**Task data:**
■ ■ ■ ■
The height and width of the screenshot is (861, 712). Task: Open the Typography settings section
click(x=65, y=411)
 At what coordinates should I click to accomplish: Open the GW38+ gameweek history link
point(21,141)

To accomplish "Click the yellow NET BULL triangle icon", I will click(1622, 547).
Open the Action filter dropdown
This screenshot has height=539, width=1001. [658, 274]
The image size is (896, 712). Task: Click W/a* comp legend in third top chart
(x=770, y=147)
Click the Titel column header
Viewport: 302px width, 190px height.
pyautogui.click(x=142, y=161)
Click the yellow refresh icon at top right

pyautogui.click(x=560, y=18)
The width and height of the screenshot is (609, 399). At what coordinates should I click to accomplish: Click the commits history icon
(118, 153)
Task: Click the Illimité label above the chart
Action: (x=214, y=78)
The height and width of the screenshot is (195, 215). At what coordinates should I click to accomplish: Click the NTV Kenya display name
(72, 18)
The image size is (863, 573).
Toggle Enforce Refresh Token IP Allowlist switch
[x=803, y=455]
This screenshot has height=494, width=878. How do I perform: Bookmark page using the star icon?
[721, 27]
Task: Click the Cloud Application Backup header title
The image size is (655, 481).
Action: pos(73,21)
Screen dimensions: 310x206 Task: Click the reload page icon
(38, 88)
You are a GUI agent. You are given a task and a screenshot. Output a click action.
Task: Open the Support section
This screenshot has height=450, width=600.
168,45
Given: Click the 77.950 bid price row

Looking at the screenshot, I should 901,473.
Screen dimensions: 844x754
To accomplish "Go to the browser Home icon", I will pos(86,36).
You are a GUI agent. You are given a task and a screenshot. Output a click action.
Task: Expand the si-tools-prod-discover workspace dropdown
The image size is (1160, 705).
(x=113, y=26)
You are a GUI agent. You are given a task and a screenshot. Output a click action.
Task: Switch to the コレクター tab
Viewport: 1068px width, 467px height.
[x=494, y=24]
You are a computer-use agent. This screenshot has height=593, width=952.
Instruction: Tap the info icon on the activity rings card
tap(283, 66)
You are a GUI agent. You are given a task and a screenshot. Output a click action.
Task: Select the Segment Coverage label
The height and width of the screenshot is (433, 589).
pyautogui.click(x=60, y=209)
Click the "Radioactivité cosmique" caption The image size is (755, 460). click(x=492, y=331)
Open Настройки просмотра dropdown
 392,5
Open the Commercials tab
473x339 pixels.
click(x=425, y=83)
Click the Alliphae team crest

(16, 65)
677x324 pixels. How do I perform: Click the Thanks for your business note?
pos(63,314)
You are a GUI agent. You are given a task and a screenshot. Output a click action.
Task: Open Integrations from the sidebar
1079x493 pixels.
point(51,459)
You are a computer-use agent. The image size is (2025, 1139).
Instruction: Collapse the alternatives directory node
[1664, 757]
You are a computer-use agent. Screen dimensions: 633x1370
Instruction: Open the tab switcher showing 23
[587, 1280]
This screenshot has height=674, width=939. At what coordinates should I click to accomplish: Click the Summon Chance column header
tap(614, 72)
■ ■ ■ ■
**Instructions to follow:**
Rewrite the entries starting at the line containing "You are a computer-use agent. Screen" and ending at the last entry, both ends included. Keep the requests unchanged, and increase every coordinate in the answers by 87.

**Exercise result:**
You are a computer-use agent. Screen dimensions: 633x1370
Instruction: Open the tab switcher showing 23
[674, 1367]
This screenshot has height=674, width=939. At what coordinates should I click to accomplish: Click the Summon Chance column header
tap(701, 159)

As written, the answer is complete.